Go through the data below and swap every "GUI agent" for "screen assistant", keeping everything else the same.

━━ Records for the task ━━

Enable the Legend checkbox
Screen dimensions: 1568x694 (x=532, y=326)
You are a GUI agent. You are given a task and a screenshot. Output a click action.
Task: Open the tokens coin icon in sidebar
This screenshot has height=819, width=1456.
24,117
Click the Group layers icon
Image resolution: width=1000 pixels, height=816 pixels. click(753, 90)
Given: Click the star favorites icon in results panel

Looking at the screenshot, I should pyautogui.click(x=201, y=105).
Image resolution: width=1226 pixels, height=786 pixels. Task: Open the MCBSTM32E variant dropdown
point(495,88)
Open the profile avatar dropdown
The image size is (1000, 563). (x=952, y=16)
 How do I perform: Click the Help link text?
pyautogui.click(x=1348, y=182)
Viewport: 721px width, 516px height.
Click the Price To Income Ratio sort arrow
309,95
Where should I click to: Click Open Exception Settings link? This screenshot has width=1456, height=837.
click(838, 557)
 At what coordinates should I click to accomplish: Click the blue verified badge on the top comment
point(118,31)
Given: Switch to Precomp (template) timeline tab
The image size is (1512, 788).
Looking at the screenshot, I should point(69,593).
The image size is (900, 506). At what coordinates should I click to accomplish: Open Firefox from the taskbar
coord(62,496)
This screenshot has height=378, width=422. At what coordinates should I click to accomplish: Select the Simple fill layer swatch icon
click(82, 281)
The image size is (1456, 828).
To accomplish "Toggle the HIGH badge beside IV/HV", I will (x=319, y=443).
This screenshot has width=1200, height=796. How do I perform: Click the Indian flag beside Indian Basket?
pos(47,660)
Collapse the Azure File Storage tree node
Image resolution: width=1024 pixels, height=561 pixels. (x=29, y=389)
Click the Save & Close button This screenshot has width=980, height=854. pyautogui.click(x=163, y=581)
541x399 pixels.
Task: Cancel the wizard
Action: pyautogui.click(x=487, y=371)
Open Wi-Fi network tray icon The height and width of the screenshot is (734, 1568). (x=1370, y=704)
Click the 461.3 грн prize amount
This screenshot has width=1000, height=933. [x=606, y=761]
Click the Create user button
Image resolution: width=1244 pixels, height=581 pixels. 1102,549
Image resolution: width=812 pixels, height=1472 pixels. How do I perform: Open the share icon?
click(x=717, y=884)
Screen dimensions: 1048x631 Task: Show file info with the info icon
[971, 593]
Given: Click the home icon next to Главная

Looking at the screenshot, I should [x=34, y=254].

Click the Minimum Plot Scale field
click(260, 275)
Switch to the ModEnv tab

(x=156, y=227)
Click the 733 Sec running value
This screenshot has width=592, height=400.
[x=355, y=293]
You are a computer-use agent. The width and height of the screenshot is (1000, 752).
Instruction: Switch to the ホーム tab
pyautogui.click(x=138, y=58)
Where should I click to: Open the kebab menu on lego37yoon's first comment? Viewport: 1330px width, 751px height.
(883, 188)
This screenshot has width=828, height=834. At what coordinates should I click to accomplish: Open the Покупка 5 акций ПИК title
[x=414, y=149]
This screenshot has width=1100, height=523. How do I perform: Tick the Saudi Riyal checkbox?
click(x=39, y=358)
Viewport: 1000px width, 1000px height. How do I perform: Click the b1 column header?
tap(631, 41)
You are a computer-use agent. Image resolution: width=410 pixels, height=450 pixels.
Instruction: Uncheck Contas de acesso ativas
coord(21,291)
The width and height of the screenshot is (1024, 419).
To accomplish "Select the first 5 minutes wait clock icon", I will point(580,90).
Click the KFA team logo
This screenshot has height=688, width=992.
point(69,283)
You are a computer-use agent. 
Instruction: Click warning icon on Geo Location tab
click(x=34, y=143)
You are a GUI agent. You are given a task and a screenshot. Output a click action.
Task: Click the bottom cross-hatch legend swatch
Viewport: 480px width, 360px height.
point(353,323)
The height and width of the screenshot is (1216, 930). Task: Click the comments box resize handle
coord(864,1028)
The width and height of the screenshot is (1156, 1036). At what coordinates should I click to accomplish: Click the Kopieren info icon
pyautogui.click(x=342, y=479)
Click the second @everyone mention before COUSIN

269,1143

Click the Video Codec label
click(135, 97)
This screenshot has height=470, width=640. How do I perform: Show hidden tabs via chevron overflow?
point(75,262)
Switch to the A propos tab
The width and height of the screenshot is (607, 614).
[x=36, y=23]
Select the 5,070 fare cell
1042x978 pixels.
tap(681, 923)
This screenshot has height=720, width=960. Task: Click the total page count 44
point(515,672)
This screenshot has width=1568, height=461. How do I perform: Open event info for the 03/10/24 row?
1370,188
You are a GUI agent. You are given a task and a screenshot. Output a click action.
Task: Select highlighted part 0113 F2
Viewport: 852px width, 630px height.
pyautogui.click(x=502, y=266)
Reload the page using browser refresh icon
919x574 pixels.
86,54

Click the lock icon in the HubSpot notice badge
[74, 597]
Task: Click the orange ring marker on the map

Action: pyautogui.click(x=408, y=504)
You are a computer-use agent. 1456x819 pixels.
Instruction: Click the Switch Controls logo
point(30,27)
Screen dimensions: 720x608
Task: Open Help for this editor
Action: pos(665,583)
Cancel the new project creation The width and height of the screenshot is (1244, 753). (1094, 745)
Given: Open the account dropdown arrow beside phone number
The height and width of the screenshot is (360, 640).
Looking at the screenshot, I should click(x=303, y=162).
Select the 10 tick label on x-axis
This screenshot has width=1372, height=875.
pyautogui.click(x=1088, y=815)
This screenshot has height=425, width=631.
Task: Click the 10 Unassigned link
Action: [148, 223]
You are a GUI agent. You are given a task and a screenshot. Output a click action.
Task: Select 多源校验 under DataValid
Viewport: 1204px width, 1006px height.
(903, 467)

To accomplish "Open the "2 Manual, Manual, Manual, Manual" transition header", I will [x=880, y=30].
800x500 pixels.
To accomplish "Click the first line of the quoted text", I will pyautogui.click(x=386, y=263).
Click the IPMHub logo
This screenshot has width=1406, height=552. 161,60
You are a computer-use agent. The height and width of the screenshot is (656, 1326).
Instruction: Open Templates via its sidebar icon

━━━

◆ **Worked answer**
Enable the Legend checkbox
Screen dimensions: 1568x694 (x=532, y=326)
You are a screen assistant. You are given a task and a screenshot. Output a click action.
Task: Open the tokens coin icon in sidebar
This screenshot has height=819, width=1456.
24,117
Click the Group layers icon
Image resolution: width=1000 pixels, height=816 pixels. click(753, 90)
Given: Click the star favorites icon in results panel

Looking at the screenshot, I should pyautogui.click(x=201, y=105).
Image resolution: width=1226 pixels, height=786 pixels. Task: Open the MCBSTM32E variant dropdown
point(495,88)
Open the profile avatar dropdown
The image size is (1000, 563). (x=952, y=16)
 How do I perform: Click the Help link text?
pyautogui.click(x=1348, y=182)
Viewport: 721px width, 516px height.
Click the Price To Income Ratio sort arrow
309,95
Where should I click to: Click Open Exception Settings link? This screenshot has width=1456, height=837.
click(838, 557)
 At what coordinates should I click to accomplish: Click the blue verified badge on the top comment
point(118,31)
Given: Switch to Precomp (template) timeline tab
The image size is (1512, 788).
Looking at the screenshot, I should point(69,593).
The image size is (900, 506). At what coordinates should I click to accomplish: Open Firefox from the taskbar
coord(62,496)
This screenshot has height=378, width=422. At what coordinates should I click to accomplish: Select the Simple fill layer swatch icon
click(82, 281)
The image size is (1456, 828).
To accomplish "Toggle the HIGH badge beside IV/HV", I will (x=319, y=443).
This screenshot has width=1200, height=796. How do I perform: Click the Indian flag beside Indian Basket?
pos(47,660)
Collapse the Azure File Storage tree node
Image resolution: width=1024 pixels, height=561 pixels. (x=29, y=389)
Click the Save & Close button This screenshot has width=980, height=854. pyautogui.click(x=163, y=581)
541x399 pixels.
Task: Cancel the wizard
Action: pyautogui.click(x=487, y=371)
Open Wi-Fi network tray icon The height and width of the screenshot is (734, 1568). (x=1370, y=704)
Click the 461.3 грн prize amount
This screenshot has width=1000, height=933. [x=606, y=761]
Click the Create user button
Image resolution: width=1244 pixels, height=581 pixels. 1102,549
Image resolution: width=812 pixels, height=1472 pixels. How do I perform: Open the share icon?
click(x=717, y=884)
Screen dimensions: 1048x631 Task: Show file info with the info icon
[971, 593]
Given: Click the home icon next to Главная

Looking at the screenshot, I should [x=34, y=254].

Click the Minimum Plot Scale field
click(260, 275)
Switch to the ModEnv tab

(x=156, y=227)
Click the 733 Sec running value
This screenshot has width=592, height=400.
[x=355, y=293]
You are a computer-use agent. The width and height of the screenshot is (1000, 752).
Instruction: Switch to the ホーム tab
pyautogui.click(x=138, y=58)
Where should I click to: Open the kebab menu on lego37yoon's first comment? Viewport: 1330px width, 751px height.
(883, 188)
This screenshot has width=828, height=834. At what coordinates should I click to accomplish: Open the Покупка 5 акций ПИК title
[x=414, y=149]
This screenshot has width=1100, height=523. How do I perform: Tick the Saudi Riyal checkbox?
click(x=39, y=358)
Viewport: 1000px width, 1000px height. How do I perform: Click the b1 column header?
tap(631, 41)
You are a computer-use agent. Image resolution: width=410 pixels, height=450 pixels.
Instruction: Uncheck Contas de acesso ativas
coord(21,291)
The width and height of the screenshot is (1024, 419).
To accomplish "Select the first 5 minutes wait clock icon", I will point(580,90).
Click the KFA team logo
This screenshot has height=688, width=992.
point(69,283)
You are a computer-use agent. 
Instruction: Click warning icon on Geo Location tab
click(x=34, y=143)
You are a screen assistant. You are given a task and a screenshot. Output a click action.
Task: Click the bottom cross-hatch legend swatch
Viewport: 480px width, 360px height.
point(353,323)
The height and width of the screenshot is (1216, 930). Task: Click the comments box resize handle
coord(864,1028)
The width and height of the screenshot is (1156, 1036). At what coordinates should I click to accomplish: Click the Kopieren info icon
pyautogui.click(x=342, y=479)
Click the second @everyone mention before COUSIN

269,1143

Click the Video Codec label
click(135, 97)
This screenshot has height=470, width=640. How do I perform: Show hidden tabs via chevron overflow?
point(75,262)
Switch to the A propos tab
The width and height of the screenshot is (607, 614).
[x=36, y=23]
Select the 5,070 fare cell
1042x978 pixels.
tap(681, 923)
This screenshot has height=720, width=960. Task: Click the total page count 44
point(515,672)
This screenshot has width=1568, height=461. How do I perform: Open event info for the 03/10/24 row?
1370,188
You are a screen assistant. You are given a task and a screenshot. Output a click action.
Task: Select highlighted part 0113 F2
Viewport: 852px width, 630px height.
pyautogui.click(x=502, y=266)
Reload the page using browser refresh icon
919x574 pixels.
86,54

Click the lock icon in the HubSpot notice badge
[74, 597]
Task: Click the orange ring marker on the map

Action: pyautogui.click(x=408, y=504)
You are a computer-use agent. 1456x819 pixels.
Instruction: Click the Switch Controls logo
point(30,27)
Screen dimensions: 720x608
Task: Open Help for this editor
Action: pos(665,583)
Cancel the new project creation The width and height of the screenshot is (1244, 753). (1094, 745)
Given: Open the account dropdown arrow beside phone number
The height and width of the screenshot is (360, 640).
Looking at the screenshot, I should click(x=303, y=162).
Select the 10 tick label on x-axis
This screenshot has width=1372, height=875.
pyautogui.click(x=1088, y=815)
This screenshot has height=425, width=631.
Task: Click the 10 Unassigned link
Action: [148, 223]
You are a screen assistant. You are given a task and a screenshot. Output a click action.
Task: Select 多源校验 under DataValid
Viewport: 1204px width, 1006px height.
(903, 467)

To accomplish "Open the "2 Manual, Manual, Manual, Manual" transition header", I will [x=880, y=30].
800x500 pixels.
To accomplish "Click the first line of the quoted text", I will pyautogui.click(x=386, y=263).
Click the IPMHub logo
This screenshot has width=1406, height=552. 161,60
You are a computer-use agent. The height and width of the screenshot is (656, 1326).
Instruction: Open Templates via its sidebar icon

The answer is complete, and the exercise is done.